--- START Data provided ---

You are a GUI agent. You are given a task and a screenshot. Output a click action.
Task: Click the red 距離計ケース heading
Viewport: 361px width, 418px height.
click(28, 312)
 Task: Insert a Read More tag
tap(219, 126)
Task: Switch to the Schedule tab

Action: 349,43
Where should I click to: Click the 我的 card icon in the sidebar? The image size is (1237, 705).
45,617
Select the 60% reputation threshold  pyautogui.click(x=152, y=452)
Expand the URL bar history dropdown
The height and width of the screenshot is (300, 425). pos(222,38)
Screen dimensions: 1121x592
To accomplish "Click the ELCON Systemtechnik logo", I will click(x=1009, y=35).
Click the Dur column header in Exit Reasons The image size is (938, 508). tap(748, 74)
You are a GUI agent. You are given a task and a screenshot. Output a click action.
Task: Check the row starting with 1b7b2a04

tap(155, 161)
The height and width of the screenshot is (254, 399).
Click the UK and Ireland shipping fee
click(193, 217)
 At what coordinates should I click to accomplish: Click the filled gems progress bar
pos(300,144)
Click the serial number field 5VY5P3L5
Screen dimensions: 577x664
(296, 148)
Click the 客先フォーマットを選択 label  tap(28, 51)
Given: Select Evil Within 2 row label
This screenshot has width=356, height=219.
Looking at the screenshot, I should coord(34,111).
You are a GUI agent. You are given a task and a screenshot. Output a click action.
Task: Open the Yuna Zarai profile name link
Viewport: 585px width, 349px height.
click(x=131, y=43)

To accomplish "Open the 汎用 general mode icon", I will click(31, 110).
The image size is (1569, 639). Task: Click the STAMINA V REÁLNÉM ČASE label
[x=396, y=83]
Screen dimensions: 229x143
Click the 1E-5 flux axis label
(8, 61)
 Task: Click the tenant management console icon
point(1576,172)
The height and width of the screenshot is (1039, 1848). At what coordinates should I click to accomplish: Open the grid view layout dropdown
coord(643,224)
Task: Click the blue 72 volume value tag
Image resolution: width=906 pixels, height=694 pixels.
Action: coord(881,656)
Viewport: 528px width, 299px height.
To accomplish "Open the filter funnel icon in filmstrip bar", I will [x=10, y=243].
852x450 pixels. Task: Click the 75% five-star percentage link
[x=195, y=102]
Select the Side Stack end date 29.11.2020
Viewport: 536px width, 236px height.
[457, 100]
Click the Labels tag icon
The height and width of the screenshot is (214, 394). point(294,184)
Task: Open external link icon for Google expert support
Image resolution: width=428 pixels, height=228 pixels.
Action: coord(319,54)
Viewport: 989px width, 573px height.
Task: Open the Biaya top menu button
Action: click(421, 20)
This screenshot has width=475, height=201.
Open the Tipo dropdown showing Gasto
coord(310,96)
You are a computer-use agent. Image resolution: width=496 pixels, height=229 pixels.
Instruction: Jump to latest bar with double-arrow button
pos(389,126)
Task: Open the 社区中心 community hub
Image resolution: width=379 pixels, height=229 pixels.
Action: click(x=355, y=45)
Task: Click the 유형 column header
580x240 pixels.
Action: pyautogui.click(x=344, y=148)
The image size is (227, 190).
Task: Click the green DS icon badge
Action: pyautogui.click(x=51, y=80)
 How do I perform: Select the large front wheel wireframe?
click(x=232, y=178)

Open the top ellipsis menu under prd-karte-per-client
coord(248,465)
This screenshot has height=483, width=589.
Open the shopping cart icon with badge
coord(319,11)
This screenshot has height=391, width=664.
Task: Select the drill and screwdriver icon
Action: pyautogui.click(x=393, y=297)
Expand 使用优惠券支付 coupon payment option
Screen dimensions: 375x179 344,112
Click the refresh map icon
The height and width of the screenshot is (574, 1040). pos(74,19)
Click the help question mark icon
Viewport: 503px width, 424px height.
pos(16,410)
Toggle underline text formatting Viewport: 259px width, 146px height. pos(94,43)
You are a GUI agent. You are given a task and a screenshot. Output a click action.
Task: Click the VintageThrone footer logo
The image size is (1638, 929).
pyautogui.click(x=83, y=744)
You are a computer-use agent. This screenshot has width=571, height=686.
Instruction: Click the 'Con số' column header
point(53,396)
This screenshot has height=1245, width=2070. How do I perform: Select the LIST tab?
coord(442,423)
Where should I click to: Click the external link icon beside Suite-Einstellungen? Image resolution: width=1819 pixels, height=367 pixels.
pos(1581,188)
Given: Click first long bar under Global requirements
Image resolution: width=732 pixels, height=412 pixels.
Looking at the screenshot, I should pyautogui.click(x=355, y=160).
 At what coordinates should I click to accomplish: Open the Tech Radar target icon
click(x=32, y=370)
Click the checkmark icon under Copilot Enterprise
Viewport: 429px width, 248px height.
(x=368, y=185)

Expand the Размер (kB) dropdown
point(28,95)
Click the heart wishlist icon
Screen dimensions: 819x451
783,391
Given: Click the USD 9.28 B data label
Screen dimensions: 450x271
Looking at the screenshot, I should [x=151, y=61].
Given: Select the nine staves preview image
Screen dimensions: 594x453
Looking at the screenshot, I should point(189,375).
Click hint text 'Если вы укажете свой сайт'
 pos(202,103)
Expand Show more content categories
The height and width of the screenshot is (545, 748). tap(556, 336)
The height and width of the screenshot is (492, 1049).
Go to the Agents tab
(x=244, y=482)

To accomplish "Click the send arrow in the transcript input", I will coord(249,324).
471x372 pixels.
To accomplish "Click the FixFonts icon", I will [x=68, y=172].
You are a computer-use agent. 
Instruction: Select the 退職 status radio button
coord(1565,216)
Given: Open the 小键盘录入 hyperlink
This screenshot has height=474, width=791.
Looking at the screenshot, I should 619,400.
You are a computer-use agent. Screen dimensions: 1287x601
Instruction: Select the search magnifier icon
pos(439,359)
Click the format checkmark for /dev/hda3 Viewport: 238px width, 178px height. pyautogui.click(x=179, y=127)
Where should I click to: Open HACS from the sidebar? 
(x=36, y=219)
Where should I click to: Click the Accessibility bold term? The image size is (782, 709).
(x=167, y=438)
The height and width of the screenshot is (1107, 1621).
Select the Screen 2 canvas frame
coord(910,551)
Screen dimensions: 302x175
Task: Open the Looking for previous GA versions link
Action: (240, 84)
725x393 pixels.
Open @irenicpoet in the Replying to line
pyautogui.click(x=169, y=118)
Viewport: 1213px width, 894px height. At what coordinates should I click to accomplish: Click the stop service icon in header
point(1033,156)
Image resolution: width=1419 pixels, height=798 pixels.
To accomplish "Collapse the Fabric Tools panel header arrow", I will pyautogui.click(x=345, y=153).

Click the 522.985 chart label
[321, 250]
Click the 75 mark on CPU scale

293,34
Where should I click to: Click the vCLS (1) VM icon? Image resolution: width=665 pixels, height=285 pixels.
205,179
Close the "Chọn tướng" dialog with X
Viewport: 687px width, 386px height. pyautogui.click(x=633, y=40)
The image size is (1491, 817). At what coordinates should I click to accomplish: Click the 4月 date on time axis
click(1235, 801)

--- END Data provided ---

_What you need to do_
Reproduce all of the data above line for line, keeping every character unchanged.

_Exercise solution_
You are a GUI agent. You are given a task and a screenshot. Output a click action.
Task: Click the red 距離計ケース heading
Viewport: 361px width, 418px height.
click(28, 312)
 Task: Insert a Read More tag
tap(219, 126)
Task: Switch to the Schedule tab

Action: 349,43
Where should I click to: Click the 我的 card icon in the sidebar? The image size is (1237, 705).
45,617
Select the 60% reputation threshold  pyautogui.click(x=152, y=452)
Expand the URL bar history dropdown
The height and width of the screenshot is (300, 425). pos(222,38)
Screen dimensions: 1121x592
To accomplish "Click the ELCON Systemtechnik logo", I will click(x=1009, y=35).
Click the Dur column header in Exit Reasons The image size is (938, 508). tap(748, 74)
You are a GUI agent. You are given a task and a screenshot. Output a click action.
Task: Check the row starting with 1b7b2a04

tap(155, 161)
The height and width of the screenshot is (254, 399).
Click the UK and Ireland shipping fee
click(193, 217)
 At what coordinates should I click to accomplish: Click the filled gems progress bar
pos(300,144)
Click the serial number field 5VY5P3L5
Screen dimensions: 577x664
(296, 148)
Click the 客先フォーマットを選択 label  tap(28, 51)
Given: Select Evil Within 2 row label
This screenshot has width=356, height=219.
Looking at the screenshot, I should coord(34,111).
You are a GUI agent. You are given a task and a screenshot. Output a click action.
Task: Open the Yuna Zarai profile name link
Viewport: 585px width, 349px height.
click(x=131, y=43)

To accomplish "Open the 汎用 general mode icon", I will click(31, 110).
The image size is (1569, 639). Task: Click the STAMINA V REÁLNÉM ČASE label
[x=396, y=83]
Screen dimensions: 229x143
Click the 1E-5 flux axis label
(8, 61)
 Task: Click the tenant management console icon
point(1576,172)
The height and width of the screenshot is (1039, 1848). At what coordinates should I click to accomplish: Open the grid view layout dropdown
coord(643,224)
Task: Click the blue 72 volume value tag
Image resolution: width=906 pixels, height=694 pixels.
Action: coord(881,656)
Viewport: 528px width, 299px height.
To accomplish "Open the filter funnel icon in filmstrip bar", I will [x=10, y=243].
852x450 pixels. Task: Click the 75% five-star percentage link
[x=195, y=102]
Select the Side Stack end date 29.11.2020
Viewport: 536px width, 236px height.
[457, 100]
Click the Labels tag icon
The height and width of the screenshot is (214, 394). point(294,184)
Task: Open external link icon for Google expert support
Image resolution: width=428 pixels, height=228 pixels.
Action: coord(319,54)
Viewport: 989px width, 573px height.
Task: Open the Biaya top menu button
Action: click(421, 20)
This screenshot has width=475, height=201.
Open the Tipo dropdown showing Gasto
coord(310,96)
You are a computer-use agent. Image resolution: width=496 pixels, height=229 pixels.
Instruction: Jump to latest bar with double-arrow button
pos(389,126)
Task: Open the 社区中心 community hub
Image resolution: width=379 pixels, height=229 pixels.
Action: click(x=355, y=45)
Task: Click the 유형 column header
580x240 pixels.
Action: pyautogui.click(x=344, y=148)
The image size is (227, 190).
Task: Click the green DS icon badge
Action: pyautogui.click(x=51, y=80)
 How do I perform: Select the large front wheel wireframe?
click(x=232, y=178)

Open the top ellipsis menu under prd-karte-per-client
coord(248,465)
This screenshot has height=483, width=589.
Open the shopping cart icon with badge
coord(319,11)
This screenshot has height=391, width=664.
Task: Select the drill and screwdriver icon
Action: pyautogui.click(x=393, y=297)
Expand 使用优惠券支付 coupon payment option
Screen dimensions: 375x179 344,112
Click the refresh map icon
The height and width of the screenshot is (574, 1040). pos(74,19)
Click the help question mark icon
Viewport: 503px width, 424px height.
pos(16,410)
Toggle underline text formatting Viewport: 259px width, 146px height. pos(94,43)
You are a GUI agent. You are given a task and a screenshot. Output a click action.
Task: Click the VintageThrone footer logo
The image size is (1638, 929).
pyautogui.click(x=83, y=744)
You are a computer-use agent. This screenshot has width=571, height=686.
Instruction: Click the 'Con số' column header
point(53,396)
This screenshot has height=1245, width=2070. How do I perform: Select the LIST tab?
coord(442,423)
Where should I click to: Click the external link icon beside Suite-Einstellungen? Image resolution: width=1819 pixels, height=367 pixels.
pos(1581,188)
Given: Click first long bar under Global requirements
Image resolution: width=732 pixels, height=412 pixels.
Looking at the screenshot, I should pyautogui.click(x=355, y=160).
 At what coordinates should I click to accomplish: Open the Tech Radar target icon
click(x=32, y=370)
Click the checkmark icon under Copilot Enterprise
Viewport: 429px width, 248px height.
(x=368, y=185)

Expand the Размер (kB) dropdown
point(28,95)
Click the heart wishlist icon
Screen dimensions: 819x451
783,391
Given: Click the USD 9.28 B data label
Screen dimensions: 450x271
Looking at the screenshot, I should [x=151, y=61].
Given: Select the nine staves preview image
Screen dimensions: 594x453
Looking at the screenshot, I should point(189,375).
Click hint text 'Если вы укажете свой сайт'
 pos(202,103)
Expand Show more content categories
The height and width of the screenshot is (545, 748). tap(556, 336)
The height and width of the screenshot is (492, 1049).
Go to the Agents tab
(x=244, y=482)

To accomplish "Click the send arrow in the transcript input", I will coord(249,324).
471x372 pixels.
To accomplish "Click the FixFonts icon", I will [x=68, y=172].
You are a computer-use agent. 
Instruction: Select the 退職 status radio button
coord(1565,216)
Given: Open the 小键盘录入 hyperlink
This screenshot has height=474, width=791.
Looking at the screenshot, I should 619,400.
You are a computer-use agent. Screen dimensions: 1287x601
Instruction: Select the search magnifier icon
pos(439,359)
Click the format checkmark for /dev/hda3 Viewport: 238px width, 178px height. pyautogui.click(x=179, y=127)
Where should I click to: Open HACS from the sidebar? 
(x=36, y=219)
Where should I click to: Click the Accessibility bold term? The image size is (782, 709).
(x=167, y=438)
The height and width of the screenshot is (1107, 1621).
Select the Screen 2 canvas frame
coord(910,551)
Screen dimensions: 302x175
Task: Open the Looking for previous GA versions link
Action: (240, 84)
725x393 pixels.
Open @irenicpoet in the Replying to line
pyautogui.click(x=169, y=118)
Viewport: 1213px width, 894px height. At what coordinates should I click to accomplish: Click the stop service icon in header
point(1033,156)
Image resolution: width=1419 pixels, height=798 pixels.
To accomplish "Collapse the Fabric Tools panel header arrow", I will pyautogui.click(x=345, y=153).

Click the 522.985 chart label
[321, 250]
Click the 75 mark on CPU scale

293,34
Where should I click to: Click the vCLS (1) VM icon? Image resolution: width=665 pixels, height=285 pixels.
205,179
Close the "Chọn tướng" dialog with X
Viewport: 687px width, 386px height. pyautogui.click(x=633, y=40)
The image size is (1491, 817). At what coordinates should I click to accomplish: Click the 4月 date on time axis
click(1235, 801)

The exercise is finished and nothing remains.